[Stored items]
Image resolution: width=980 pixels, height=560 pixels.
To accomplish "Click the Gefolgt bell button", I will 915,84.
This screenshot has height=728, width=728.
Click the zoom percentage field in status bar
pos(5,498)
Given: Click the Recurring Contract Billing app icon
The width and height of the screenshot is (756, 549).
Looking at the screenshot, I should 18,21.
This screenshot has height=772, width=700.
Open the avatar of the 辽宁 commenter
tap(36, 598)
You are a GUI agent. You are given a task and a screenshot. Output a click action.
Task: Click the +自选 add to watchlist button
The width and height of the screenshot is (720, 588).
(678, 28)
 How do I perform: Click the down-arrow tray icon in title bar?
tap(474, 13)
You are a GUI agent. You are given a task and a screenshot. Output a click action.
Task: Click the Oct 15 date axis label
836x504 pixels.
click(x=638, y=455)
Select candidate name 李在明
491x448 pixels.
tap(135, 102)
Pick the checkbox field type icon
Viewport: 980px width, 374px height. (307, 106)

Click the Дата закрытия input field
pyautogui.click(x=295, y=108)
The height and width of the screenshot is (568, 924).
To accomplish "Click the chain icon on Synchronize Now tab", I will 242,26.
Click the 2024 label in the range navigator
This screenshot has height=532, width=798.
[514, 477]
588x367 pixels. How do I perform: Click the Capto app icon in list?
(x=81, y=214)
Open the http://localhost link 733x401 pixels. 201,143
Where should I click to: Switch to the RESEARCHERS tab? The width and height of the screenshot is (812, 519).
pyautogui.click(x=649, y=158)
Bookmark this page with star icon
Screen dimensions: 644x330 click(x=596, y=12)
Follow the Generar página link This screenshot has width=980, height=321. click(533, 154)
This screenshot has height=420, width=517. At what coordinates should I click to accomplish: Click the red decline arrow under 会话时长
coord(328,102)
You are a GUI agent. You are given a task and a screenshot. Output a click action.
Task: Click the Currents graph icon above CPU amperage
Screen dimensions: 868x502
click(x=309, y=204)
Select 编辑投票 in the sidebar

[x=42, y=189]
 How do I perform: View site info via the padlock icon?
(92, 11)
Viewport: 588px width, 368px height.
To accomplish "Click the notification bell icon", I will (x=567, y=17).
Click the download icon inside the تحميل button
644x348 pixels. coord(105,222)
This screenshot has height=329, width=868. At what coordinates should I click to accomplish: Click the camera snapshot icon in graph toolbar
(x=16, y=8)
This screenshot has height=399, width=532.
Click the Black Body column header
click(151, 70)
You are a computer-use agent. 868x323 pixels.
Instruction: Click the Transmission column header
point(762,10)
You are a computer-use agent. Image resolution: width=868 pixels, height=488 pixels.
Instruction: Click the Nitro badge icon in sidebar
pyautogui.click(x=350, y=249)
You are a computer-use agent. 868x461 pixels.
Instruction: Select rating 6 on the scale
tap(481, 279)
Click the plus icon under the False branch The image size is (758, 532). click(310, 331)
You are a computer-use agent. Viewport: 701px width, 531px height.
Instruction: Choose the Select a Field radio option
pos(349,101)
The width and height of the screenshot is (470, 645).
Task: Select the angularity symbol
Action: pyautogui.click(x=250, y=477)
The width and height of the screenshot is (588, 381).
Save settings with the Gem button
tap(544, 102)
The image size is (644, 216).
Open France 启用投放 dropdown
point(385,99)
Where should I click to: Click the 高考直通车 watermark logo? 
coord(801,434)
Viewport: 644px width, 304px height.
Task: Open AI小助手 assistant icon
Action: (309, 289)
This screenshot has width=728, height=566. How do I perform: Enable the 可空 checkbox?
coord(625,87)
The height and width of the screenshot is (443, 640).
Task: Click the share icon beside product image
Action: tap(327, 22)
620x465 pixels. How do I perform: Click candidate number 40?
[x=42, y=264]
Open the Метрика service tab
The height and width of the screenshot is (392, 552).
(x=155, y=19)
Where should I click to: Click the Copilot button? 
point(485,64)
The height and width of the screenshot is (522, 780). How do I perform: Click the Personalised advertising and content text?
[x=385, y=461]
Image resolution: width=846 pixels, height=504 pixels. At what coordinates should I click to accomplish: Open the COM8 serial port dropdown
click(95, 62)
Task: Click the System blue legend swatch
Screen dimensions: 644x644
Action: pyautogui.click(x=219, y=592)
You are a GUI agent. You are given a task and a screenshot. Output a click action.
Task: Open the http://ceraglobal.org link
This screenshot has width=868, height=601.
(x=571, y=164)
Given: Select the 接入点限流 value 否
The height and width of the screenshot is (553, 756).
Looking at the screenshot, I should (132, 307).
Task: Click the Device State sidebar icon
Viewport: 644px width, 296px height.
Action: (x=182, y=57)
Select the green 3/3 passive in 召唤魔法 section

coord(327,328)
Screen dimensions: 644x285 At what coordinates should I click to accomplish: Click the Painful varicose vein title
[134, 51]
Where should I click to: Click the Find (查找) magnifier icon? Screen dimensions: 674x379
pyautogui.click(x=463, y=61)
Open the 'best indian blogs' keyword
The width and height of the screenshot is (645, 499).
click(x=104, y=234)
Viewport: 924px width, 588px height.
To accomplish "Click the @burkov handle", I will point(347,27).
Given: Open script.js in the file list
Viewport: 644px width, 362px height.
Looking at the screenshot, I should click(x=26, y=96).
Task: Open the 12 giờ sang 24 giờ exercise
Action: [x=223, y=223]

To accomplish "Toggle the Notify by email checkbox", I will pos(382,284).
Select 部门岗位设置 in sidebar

REQUIRED TASK ▸ Write out all of the rows above again, substituting "interface agent" for each instance of "GUI agent" and keeping everything else the same.

RESPONSE FOR THIS EXERCISE ▸
Image resolution: width=980 pixels, height=560 pixels.
To accomplish "Click the Gefolgt bell button", I will 915,84.
This screenshot has height=728, width=728.
Click the zoom percentage field in status bar
pos(5,498)
Given: Click the Recurring Contract Billing app icon
The width and height of the screenshot is (756, 549).
Looking at the screenshot, I should 18,21.
This screenshot has height=772, width=700.
Open the avatar of the 辽宁 commenter
tap(36, 598)
You are a interface agent. You are given a task and a screenshot. Output a click action.
Task: Click the +自选 add to watchlist button
The width and height of the screenshot is (720, 588).
(678, 28)
 How do I perform: Click the down-arrow tray icon in title bar?
tap(474, 13)
You are a interface agent. You are given a task and a screenshot. Output a click action.
Task: Click the Oct 15 date axis label
836x504 pixels.
click(x=638, y=455)
Select candidate name 李在明
491x448 pixels.
tap(135, 102)
Pick the checkbox field type icon
Viewport: 980px width, 374px height. (307, 106)

Click the Дата закрытия input field
pyautogui.click(x=295, y=108)
The height and width of the screenshot is (568, 924).
To accomplish "Click the chain icon on Synchronize Now tab", I will 242,26.
Click the 2024 label in the range navigator
This screenshot has height=532, width=798.
[514, 477]
588x367 pixels. How do I perform: Click the Capto app icon in list?
(x=81, y=214)
Open the http://localhost link 733x401 pixels. 201,143
Where should I click to: Switch to the RESEARCHERS tab? The width and height of the screenshot is (812, 519).
pyautogui.click(x=649, y=158)
Bookmark this page with star icon
Screen dimensions: 644x330 click(x=596, y=12)
Follow the Generar página link This screenshot has width=980, height=321. click(533, 154)
This screenshot has height=420, width=517. At what coordinates should I click to accomplish: Click the red decline arrow under 会话时长
coord(328,102)
You are a interface agent. You are given a task and a screenshot. Output a click action.
Task: Click the Currents graph icon above CPU amperage
Screen dimensions: 868x502
click(x=309, y=204)
Select 编辑投票 in the sidebar

[x=42, y=189]
 How do I perform: View site info via the padlock icon?
(92, 11)
Viewport: 588px width, 368px height.
To accomplish "Click the notification bell icon", I will (x=567, y=17).
Click the download icon inside the تحميل button
644x348 pixels. coord(105,222)
This screenshot has height=329, width=868. At what coordinates should I click to accomplish: Click the camera snapshot icon in graph toolbar
(x=16, y=8)
This screenshot has height=399, width=532.
Click the Black Body column header
click(151, 70)
You are a computer-use agent. 868x323 pixels.
Instruction: Click the Transmission column header
point(762,10)
You are a computer-use agent. Image resolution: width=868 pixels, height=488 pixels.
Instruction: Click the Nitro badge icon in sidebar
pyautogui.click(x=350, y=249)
You are a computer-use agent. 868x461 pixels.
Instruction: Select rating 6 on the scale
tap(481, 279)
Click the plus icon under the False branch The image size is (758, 532). click(310, 331)
You are a computer-use agent. Viewport: 701px width, 531px height.
Instruction: Choose the Select a Field radio option
pos(349,101)
The width and height of the screenshot is (470, 645).
Task: Select the angularity symbol
Action: pyautogui.click(x=250, y=477)
The width and height of the screenshot is (588, 381).
Save settings with the Gem button
tap(544, 102)
The image size is (644, 216).
Open France 启用投放 dropdown
point(385,99)
Where should I click to: Click the 高考直通车 watermark logo? 
coord(801,434)
Viewport: 644px width, 304px height.
Task: Open AI小助手 assistant icon
Action: (309, 289)
This screenshot has width=728, height=566. How do I perform: Enable the 可空 checkbox?
coord(625,87)
The height and width of the screenshot is (443, 640).
Task: Click the share icon beside product image
Action: tap(327, 22)
620x465 pixels. How do I perform: Click candidate number 40?
[x=42, y=264]
Open the Метрика service tab
The height and width of the screenshot is (392, 552).
(x=155, y=19)
Where should I click to: Click the Copilot button? 
point(485,64)
The height and width of the screenshot is (522, 780). How do I perform: Click the Personalised advertising and content text?
[x=385, y=461]
Image resolution: width=846 pixels, height=504 pixels. At what coordinates should I click to accomplish: Open the COM8 serial port dropdown
click(95, 62)
Task: Click the System blue legend swatch
Screen dimensions: 644x644
Action: pyautogui.click(x=219, y=592)
You are a interface agent. You are given a task and a screenshot. Output a click action.
Task: Open the http://ceraglobal.org link
This screenshot has width=868, height=601.
(x=571, y=164)
Given: Select the 接入点限流 value 否
The height and width of the screenshot is (553, 756).
Looking at the screenshot, I should (132, 307).
Task: Click the Device State sidebar icon
Viewport: 644px width, 296px height.
Action: (x=182, y=57)
Select the green 3/3 passive in 召唤魔法 section

coord(327,328)
Screen dimensions: 644x285 At what coordinates should I click to accomplish: Click the Painful varicose vein title
[134, 51]
Where should I click to: Click the Find (查找) magnifier icon? Screen dimensions: 674x379
pyautogui.click(x=463, y=61)
Open the 'best indian blogs' keyword
The width and height of the screenshot is (645, 499).
click(x=104, y=234)
Viewport: 924px width, 588px height.
To accomplish "Click the @burkov handle", I will point(347,27).
Given: Open script.js in the file list
Viewport: 644px width, 362px height.
Looking at the screenshot, I should click(x=26, y=96).
Task: Open the 12 giờ sang 24 giờ exercise
Action: [x=223, y=223]

To accomplish "Toggle the Notify by email checkbox", I will pos(382,284).
Select 部门岗位设置 in sidebar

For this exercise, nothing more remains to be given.